Un bâtiment détruit dans la ville de Tyr au Liban-Sud le 28 novembre 2024. Depuis l'entrée en vigueur du cessez-le-feu le 27 novembre, des dizaines de milliers de Libanais qui avaient fui leurs maisons sont retournés dans leurs villes et villages pour y trouver des scènes de dévastation.

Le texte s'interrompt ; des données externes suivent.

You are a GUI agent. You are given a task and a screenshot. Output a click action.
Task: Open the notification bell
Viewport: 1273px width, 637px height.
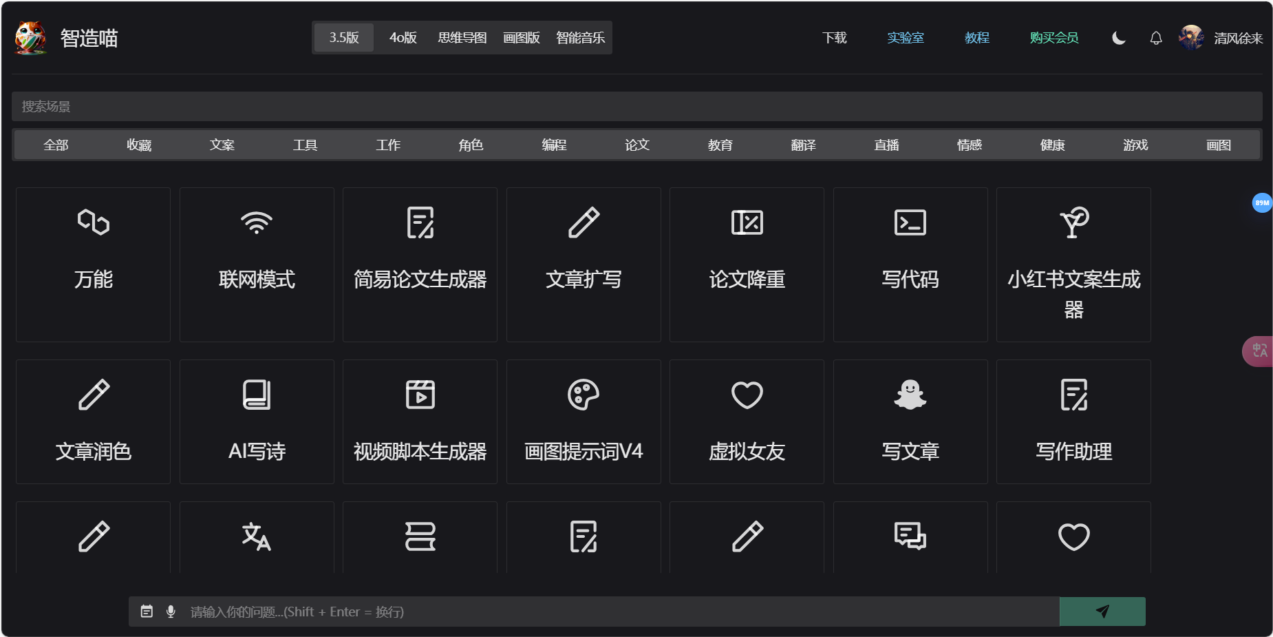tap(1155, 39)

Photo l'AFP
La direction de l'Office des eaux du Liban-Sud a annoncé dans un communiqué vendredi matin qu'elle est en train d'initier un plan d'urgence visant à « évaluer et réparer » les dégâts provoqués par les bombardements israéliens sur les réseaux d'alimentation et d'assainissement d'eau dans cette partie du pays. Elle prévoit aussi de se mobiliser 24h sur 24 pour progresser aussi vite que possible.

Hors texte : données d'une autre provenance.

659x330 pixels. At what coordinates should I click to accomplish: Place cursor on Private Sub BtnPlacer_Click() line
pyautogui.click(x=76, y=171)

Les différentes étapes du plan ont été publiées dans une circulaire adressée à tous les départements et services rattachés à l'Office. Elles prévoient :
- La réouverture de tous les départements dans tous les secteurs et le retour à la normale dans tous les services, installations et établissements.
- Le lancement immédiat d'une étude complète des dommages dans les stations principales, les puits et les réseaux de distribution.
- La mobilisation des équipes de maintenance pour accélérer les opérations de réparation.
- La collaboration avec des entrepreneurs spécialisés pour soutenir les efforts de réhabilitation et accélérer le rythme des travaux.
- La conduite d'une enquête auprès des abonnés touchés, afin de geler les frais d'abonnement pour les unités résidentielles et commerciales touchées, si elles ne sont pas en mesure d'être réparées avant la fin de l'année.
- Une évaluation et une réponse aux besoins en carburant des générateurs des stations de pompage dans les villages et les villes du Liban-Sud.
La Banque mondiale (BM) a estimé en novembre à plus de 3 milliards de dollars le coût pour le Liban de la guerre entre le Hezbollah et Israël. Cette évaluation qui sera mise à jour n'inclut pas toutes les destructions causées par les bombardements israéliens après le 27 octobre dernier.